── DATASET CONTENT ──

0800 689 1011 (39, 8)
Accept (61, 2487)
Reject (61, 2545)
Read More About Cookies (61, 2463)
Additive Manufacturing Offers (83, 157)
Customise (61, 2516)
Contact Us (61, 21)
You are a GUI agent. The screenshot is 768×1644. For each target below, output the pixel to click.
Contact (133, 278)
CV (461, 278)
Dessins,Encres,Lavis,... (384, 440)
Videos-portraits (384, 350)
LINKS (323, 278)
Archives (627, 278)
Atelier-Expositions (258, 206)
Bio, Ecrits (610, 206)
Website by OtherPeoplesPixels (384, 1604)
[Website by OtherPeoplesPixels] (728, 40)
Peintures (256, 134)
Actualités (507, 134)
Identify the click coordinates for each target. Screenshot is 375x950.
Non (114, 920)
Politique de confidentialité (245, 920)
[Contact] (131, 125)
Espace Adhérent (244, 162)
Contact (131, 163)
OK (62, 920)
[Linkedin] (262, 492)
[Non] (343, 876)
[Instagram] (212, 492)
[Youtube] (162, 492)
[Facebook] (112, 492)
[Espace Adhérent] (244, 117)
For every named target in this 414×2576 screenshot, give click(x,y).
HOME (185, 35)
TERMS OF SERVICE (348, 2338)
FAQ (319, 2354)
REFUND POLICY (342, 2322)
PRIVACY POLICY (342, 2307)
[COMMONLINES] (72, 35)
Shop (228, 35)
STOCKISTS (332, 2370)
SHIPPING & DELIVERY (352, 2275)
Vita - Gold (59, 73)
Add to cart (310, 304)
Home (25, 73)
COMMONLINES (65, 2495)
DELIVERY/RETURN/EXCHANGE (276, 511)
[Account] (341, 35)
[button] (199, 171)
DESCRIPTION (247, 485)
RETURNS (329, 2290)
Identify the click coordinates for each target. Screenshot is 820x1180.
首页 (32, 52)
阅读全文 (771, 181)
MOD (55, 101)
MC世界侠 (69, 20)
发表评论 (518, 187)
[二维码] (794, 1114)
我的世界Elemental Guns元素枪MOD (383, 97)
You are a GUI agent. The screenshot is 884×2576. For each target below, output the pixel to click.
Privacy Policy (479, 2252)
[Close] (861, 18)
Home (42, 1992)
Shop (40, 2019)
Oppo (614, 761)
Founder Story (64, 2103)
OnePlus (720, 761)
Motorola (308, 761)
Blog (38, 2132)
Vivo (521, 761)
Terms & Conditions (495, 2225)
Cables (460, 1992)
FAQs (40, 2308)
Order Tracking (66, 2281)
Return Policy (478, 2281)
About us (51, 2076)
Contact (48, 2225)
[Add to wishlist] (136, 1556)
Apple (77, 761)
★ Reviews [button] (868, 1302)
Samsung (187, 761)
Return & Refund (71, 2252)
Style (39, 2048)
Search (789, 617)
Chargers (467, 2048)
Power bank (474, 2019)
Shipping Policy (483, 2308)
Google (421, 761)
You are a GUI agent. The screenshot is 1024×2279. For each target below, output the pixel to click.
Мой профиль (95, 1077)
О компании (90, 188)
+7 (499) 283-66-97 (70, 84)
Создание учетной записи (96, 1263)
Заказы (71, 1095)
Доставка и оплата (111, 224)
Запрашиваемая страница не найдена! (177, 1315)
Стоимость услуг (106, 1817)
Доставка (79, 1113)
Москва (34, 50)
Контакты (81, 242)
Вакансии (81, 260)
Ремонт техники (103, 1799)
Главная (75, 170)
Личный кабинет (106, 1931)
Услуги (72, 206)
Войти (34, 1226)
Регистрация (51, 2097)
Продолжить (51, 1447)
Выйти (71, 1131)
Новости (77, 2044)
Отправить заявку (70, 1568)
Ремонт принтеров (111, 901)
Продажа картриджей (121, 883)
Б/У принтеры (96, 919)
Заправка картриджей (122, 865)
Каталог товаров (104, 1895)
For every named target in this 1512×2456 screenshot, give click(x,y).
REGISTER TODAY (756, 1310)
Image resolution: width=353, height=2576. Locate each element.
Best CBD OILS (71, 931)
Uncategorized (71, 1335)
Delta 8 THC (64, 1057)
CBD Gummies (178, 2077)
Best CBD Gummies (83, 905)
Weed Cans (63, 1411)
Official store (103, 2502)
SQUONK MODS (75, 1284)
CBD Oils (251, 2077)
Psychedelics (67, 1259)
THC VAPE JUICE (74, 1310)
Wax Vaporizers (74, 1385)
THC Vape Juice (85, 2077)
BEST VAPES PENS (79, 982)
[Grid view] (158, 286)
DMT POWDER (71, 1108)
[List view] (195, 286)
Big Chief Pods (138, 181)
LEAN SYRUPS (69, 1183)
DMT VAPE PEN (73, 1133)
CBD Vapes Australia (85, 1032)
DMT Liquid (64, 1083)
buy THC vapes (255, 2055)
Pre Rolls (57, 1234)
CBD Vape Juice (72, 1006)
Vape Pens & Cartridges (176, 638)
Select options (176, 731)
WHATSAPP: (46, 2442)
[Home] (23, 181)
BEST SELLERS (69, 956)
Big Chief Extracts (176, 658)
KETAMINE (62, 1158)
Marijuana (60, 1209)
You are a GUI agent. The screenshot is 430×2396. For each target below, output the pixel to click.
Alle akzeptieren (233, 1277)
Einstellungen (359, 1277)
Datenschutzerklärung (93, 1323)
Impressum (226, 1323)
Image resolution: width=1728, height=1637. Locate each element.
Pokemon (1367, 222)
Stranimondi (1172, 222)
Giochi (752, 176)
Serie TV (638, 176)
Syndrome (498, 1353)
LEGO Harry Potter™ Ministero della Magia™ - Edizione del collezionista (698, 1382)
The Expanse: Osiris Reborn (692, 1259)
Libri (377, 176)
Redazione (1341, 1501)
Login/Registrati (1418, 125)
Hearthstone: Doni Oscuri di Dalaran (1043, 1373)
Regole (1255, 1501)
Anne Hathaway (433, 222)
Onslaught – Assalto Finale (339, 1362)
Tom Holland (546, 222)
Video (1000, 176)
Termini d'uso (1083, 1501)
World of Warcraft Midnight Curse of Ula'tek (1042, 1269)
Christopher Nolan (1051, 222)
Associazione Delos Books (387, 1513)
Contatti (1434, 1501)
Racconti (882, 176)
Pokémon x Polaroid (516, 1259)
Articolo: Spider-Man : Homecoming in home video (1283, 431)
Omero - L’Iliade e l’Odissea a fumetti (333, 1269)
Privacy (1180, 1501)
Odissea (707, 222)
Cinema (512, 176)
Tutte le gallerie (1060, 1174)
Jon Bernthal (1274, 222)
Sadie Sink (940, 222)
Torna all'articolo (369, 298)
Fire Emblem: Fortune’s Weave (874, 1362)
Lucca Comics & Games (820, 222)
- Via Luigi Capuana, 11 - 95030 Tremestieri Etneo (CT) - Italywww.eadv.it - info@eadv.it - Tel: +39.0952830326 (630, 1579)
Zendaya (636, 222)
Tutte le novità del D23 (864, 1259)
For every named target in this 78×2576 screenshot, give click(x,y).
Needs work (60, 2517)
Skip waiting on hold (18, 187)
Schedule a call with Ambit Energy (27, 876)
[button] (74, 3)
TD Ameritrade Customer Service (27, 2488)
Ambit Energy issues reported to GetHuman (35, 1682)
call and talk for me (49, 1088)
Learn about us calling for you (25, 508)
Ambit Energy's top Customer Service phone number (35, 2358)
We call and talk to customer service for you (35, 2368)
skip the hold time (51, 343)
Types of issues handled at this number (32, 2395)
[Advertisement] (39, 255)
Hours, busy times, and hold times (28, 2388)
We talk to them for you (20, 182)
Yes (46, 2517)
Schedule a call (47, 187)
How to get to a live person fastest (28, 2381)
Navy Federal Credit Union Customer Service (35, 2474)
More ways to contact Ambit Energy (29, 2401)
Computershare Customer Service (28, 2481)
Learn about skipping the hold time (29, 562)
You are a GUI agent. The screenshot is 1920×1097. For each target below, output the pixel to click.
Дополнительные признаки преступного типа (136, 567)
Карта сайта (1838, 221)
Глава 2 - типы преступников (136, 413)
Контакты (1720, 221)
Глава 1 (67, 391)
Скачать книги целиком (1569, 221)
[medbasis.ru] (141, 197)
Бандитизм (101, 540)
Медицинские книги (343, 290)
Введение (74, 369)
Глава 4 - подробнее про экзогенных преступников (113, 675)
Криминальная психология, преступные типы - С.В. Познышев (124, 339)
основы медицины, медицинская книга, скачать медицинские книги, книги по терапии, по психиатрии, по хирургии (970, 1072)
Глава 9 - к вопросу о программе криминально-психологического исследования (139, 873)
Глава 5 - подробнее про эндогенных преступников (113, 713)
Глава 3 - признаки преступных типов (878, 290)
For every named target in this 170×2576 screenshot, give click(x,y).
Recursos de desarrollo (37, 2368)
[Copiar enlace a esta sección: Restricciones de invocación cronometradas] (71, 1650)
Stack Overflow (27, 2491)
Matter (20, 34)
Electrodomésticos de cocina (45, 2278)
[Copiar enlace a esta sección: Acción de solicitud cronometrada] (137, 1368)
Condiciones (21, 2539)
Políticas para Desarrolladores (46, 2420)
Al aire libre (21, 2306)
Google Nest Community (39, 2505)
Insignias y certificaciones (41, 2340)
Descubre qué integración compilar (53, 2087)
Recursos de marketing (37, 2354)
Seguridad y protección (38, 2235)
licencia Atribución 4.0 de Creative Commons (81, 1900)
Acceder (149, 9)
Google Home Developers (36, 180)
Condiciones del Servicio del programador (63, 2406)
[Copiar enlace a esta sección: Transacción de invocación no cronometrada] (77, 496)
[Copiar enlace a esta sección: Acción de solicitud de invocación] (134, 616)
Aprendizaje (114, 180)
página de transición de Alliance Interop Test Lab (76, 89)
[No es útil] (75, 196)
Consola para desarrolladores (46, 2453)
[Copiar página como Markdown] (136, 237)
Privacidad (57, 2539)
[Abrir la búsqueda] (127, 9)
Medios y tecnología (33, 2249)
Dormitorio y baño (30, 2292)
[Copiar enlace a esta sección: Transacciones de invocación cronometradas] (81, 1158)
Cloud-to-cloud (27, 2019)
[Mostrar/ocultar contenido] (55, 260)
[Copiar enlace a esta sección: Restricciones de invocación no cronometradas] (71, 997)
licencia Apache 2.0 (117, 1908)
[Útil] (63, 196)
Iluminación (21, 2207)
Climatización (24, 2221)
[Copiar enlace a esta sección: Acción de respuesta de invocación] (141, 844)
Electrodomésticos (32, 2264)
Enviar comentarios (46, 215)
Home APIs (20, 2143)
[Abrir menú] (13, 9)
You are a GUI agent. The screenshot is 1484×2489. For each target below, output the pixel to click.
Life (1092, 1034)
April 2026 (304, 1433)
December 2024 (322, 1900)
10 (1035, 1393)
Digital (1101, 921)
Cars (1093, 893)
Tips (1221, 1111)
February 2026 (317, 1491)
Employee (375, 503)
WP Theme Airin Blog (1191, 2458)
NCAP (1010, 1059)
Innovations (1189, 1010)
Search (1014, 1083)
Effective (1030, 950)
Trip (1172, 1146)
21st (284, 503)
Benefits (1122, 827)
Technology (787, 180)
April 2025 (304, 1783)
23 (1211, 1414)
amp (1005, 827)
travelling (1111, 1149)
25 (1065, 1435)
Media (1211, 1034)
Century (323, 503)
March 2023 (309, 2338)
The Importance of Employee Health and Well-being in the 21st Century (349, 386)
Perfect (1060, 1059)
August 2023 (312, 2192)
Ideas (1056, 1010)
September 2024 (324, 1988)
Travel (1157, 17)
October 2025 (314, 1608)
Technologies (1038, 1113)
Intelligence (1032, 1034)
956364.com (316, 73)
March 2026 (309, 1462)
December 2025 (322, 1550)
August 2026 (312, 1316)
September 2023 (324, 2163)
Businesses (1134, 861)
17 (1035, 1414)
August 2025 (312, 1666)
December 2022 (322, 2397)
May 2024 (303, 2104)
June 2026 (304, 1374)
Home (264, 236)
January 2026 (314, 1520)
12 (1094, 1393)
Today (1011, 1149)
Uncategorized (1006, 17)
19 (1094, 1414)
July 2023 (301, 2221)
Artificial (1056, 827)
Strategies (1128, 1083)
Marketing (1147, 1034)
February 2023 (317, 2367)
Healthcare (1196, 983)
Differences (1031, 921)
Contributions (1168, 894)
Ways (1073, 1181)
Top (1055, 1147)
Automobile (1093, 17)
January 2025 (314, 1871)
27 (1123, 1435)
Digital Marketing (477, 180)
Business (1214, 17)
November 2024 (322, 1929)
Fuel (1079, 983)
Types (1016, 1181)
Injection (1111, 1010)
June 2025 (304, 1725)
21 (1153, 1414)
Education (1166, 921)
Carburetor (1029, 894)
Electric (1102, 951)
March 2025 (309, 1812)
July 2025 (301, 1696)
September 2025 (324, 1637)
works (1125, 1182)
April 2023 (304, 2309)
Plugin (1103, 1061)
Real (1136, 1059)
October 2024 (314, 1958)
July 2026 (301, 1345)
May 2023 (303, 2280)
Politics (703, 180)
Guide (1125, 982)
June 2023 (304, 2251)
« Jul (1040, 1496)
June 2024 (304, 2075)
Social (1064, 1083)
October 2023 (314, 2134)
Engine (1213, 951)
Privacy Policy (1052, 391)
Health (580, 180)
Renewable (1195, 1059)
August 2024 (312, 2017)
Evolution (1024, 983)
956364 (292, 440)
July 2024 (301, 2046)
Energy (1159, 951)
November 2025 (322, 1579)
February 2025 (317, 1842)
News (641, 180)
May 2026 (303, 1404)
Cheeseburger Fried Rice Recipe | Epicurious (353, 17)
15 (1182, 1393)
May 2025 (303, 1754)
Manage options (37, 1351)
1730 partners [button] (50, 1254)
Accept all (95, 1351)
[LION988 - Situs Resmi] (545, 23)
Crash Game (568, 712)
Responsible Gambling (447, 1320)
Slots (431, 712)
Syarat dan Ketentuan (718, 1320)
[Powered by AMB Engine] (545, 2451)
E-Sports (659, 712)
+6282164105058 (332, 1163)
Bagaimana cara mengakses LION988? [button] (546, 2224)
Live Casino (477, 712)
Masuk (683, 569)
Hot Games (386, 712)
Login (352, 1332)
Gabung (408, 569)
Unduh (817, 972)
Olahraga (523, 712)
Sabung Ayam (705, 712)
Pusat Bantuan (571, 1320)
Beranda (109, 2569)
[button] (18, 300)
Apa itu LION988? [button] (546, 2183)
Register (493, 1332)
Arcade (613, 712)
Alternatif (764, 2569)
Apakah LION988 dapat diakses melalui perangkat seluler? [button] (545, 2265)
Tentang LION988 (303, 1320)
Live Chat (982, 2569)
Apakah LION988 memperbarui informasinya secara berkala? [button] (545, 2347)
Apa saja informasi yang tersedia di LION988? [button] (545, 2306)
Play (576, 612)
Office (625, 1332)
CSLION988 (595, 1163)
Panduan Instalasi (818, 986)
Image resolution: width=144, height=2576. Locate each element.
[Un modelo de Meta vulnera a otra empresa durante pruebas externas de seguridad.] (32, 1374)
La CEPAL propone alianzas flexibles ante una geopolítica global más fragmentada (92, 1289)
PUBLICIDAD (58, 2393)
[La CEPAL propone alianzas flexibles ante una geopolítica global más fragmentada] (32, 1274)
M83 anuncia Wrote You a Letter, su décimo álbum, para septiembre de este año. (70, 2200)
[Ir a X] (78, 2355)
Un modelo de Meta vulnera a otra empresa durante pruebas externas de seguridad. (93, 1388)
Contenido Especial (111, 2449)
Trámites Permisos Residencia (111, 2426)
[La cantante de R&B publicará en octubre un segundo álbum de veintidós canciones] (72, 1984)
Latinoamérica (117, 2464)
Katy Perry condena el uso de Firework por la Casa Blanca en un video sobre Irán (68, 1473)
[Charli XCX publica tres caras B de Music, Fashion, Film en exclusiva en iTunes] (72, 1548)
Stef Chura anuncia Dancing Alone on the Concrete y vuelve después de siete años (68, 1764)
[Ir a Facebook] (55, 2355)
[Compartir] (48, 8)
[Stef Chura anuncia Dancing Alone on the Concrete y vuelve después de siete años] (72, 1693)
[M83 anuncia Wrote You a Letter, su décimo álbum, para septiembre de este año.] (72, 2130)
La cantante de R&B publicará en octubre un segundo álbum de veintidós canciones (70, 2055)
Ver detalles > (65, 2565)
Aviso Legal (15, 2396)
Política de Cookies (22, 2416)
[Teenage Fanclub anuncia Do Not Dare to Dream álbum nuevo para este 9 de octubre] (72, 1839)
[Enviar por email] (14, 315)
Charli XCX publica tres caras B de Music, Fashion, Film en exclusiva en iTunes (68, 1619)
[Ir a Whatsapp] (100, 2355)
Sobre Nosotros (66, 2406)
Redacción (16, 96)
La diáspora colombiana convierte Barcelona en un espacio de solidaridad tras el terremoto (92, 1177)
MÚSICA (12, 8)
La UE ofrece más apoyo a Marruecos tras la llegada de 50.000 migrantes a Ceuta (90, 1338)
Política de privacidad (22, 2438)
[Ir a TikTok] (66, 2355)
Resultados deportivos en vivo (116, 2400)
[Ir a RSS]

───

Would you please copy exactly the part of the entries above that begins at the line containing "[Powered by AMB Engine] (545, 2451)" and ends at the line containing "Panduan Instalasi (818, 986)", both lines included?

_ANSWER AREA_.
[Powered by AMB Engine] (545, 2451)
E-Sports (659, 712)
+6282164105058 (332, 1163)
Bagaimana cara mengakses LION988? [button] (546, 2224)
Live Casino (477, 712)
Masuk (683, 569)
Hot Games (386, 712)
Login (352, 1332)
Gabung (408, 569)
Unduh (817, 972)
Olahraga (523, 712)
Sabung Ayam (705, 712)
Pusat Bantuan (571, 1320)
Beranda (109, 2569)
[button] (18, 300)
Apa itu LION988? [button] (546, 2183)
Register (493, 1332)
Arcade (613, 712)
Alternatif (764, 2569)
Apakah LION988 dapat diakses melalui perangkat seluler? [button] (545, 2265)
Tentang LION988 (303, 1320)
Live Chat (982, 2569)
Apakah LION988 memperbarui informasinya secara berkala? [button] (545, 2347)
Apa saja informasi yang tersedia di LION988? [button] (545, 2306)
Play (576, 612)
Office (625, 1332)
CSLION988 (595, 1163)
Panduan Instalasi (818, 986)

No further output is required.